第一次接觸 (THe FirSt ToUCh) marked a renaissance in Kim’s creative life, even if it was created during a time of great uncertainty in the geopolitical relations between Hong Kong, Taiwan, and South Korea and her own personal world. Working with cutting-edge producers from Hong Kong and Taiwan like Joseph Ip and Benjamin Lin, Kim suddenly had a new sphere of music to draw from. From Canto-pop it was that growing influence of UK Soul (as heard in the music of Kate Tong, whom she’d cover here) and from Hokkien pop it was strains of house music and J-pop. In between all these worlds of contemporary Asian pop music, Kim had some kind of runway to march forward through.
The blank slate Kim was given, spurred the creation of intriguing songs like “女人的心都一樣” or impressive covers like “我就是你的”. At a time when the expansion of what kind of an artist a female pop singer can be, Kim staked her case that it could be reflective, measured, and mature. And what she lacked in vocal range, much like her huge influence, Janet Jackson, she made up for in phrasing that waxed more lyrical, more graceful, than ever before. Latin-tinged songs like “在你背後的我” and “坦白” bring a new kind of funky groove that benefitted Kim’s exploration of hip-hop and jazz.

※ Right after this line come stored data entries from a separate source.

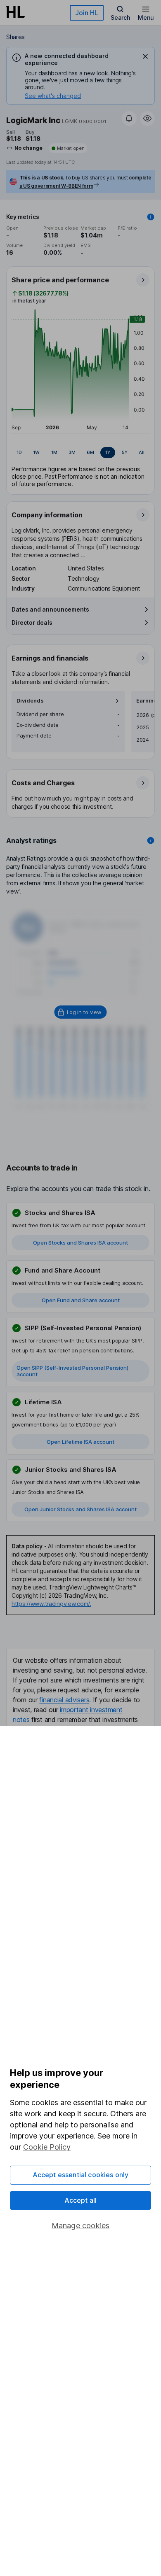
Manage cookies (81, 2225)
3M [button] (72, 452)
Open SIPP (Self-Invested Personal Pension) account (72, 1371)
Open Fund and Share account (81, 1300)
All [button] (141, 452)
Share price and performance (60, 280)
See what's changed (53, 95)
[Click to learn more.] (151, 217)
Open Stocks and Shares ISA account (80, 1242)
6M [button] (90, 452)
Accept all (80, 2200)
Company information (47, 515)
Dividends (30, 701)
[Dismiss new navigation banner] (145, 56)
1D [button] (19, 452)
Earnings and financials (50, 658)
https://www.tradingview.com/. (51, 1603)
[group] (80, 453)
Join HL (86, 13)
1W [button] (36, 452)
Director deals (32, 622)
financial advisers (64, 1700)
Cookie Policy (47, 2147)
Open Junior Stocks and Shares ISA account (80, 1509)
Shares (15, 37)
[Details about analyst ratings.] (151, 840)
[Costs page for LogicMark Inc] (81, 794)
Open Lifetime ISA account (80, 1441)
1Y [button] (107, 452)
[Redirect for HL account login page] (80, 1012)
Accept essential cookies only (81, 2175)
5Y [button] (125, 452)
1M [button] (54, 452)
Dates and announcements (50, 609)
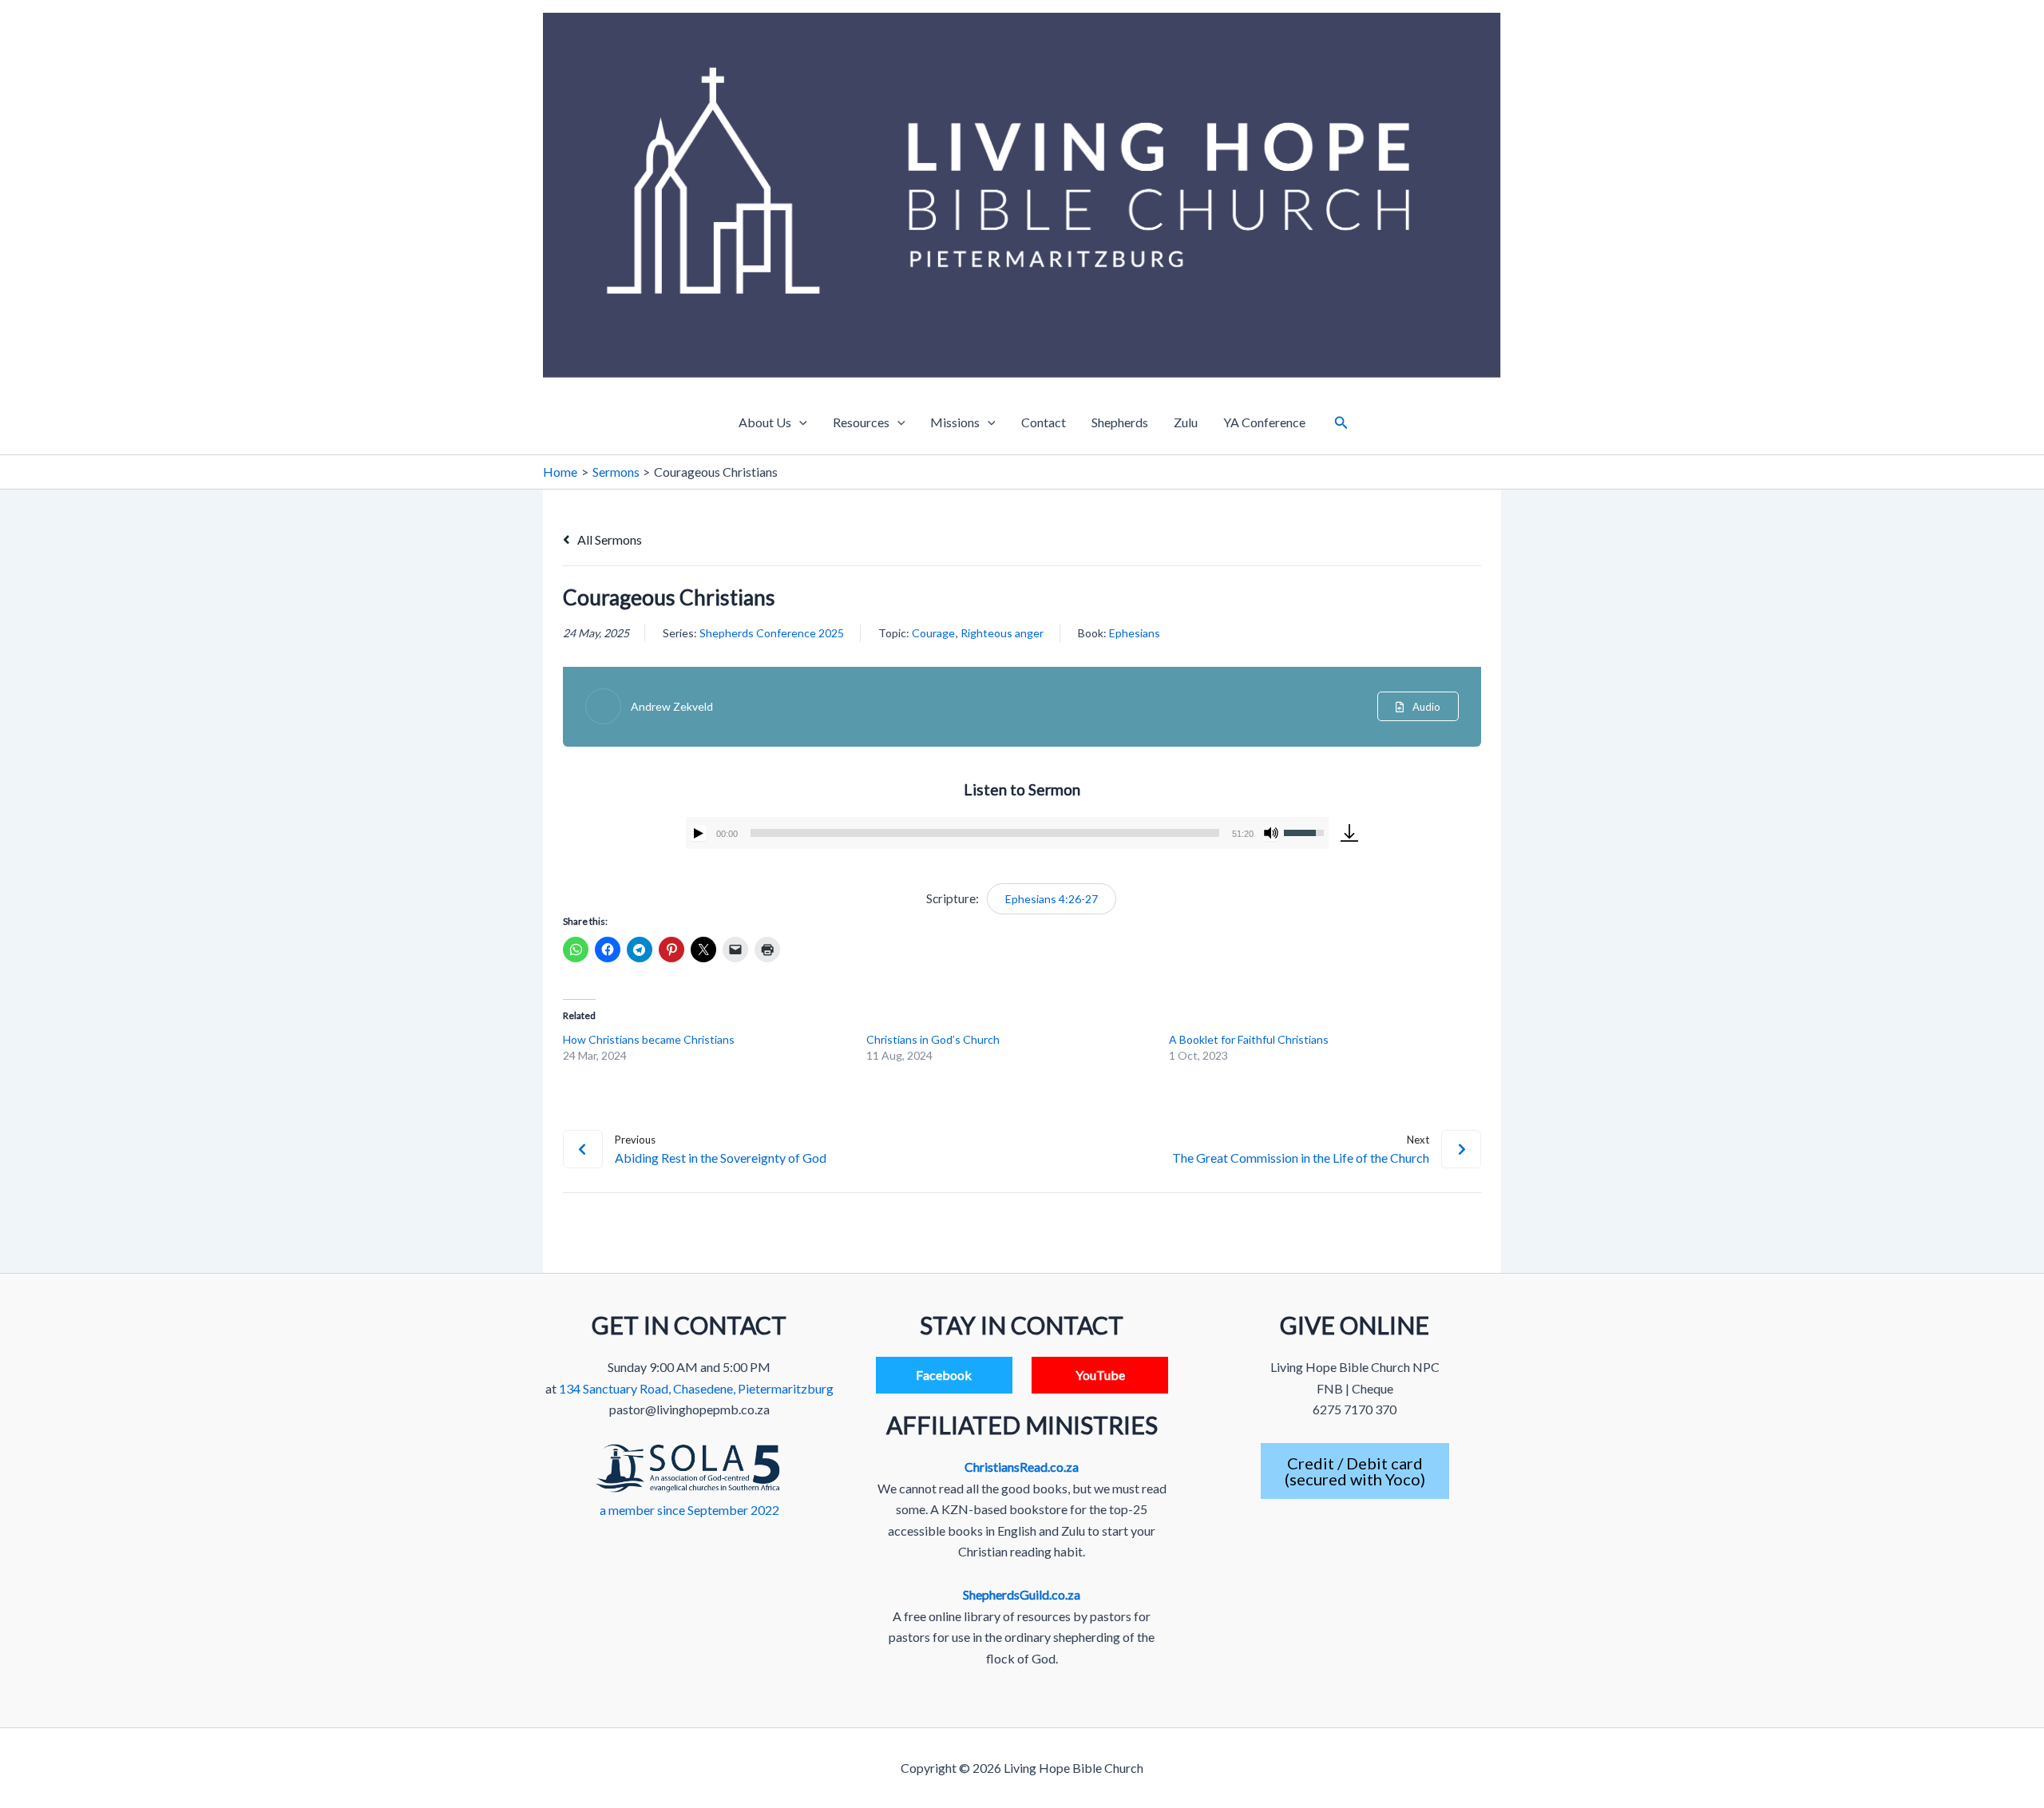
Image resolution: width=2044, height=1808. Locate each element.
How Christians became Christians (649, 1039)
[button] (799, 422)
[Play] (699, 833)
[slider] (985, 833)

What’s impressive of 1984’s 第一次接觸 (THe FirSt ToUCh) is that Kim Wan-sun’s love of dance can evolve as it would on songs like “傷心是為誰”. On it, a downtempo groove gives a long shrift for Kim to unfurl her ideas. In a world where other Asian artists were playing catchup, Kim once again stood at the precipice of its future. And those songs that touch on Taiwanese attempts to cross that bridge, like her cover of Louise Tsuei’s “但是又何奈”, serve perfect notice that Kim was unafraid to let alternative histories move her, as well.
When I hear Kim sing the last strains of “愛得甜蜜” I can’t help but think this is the perfect introduction to her (sadly) unheralded work in our Western world. It’s an album that showed a certain promise. It’s a promise we’re only just experiencing through more contemporary K-pop artists who can cross any cultural border, even if one of its most influential trailblazer couldn’t quite stick the landing just yet.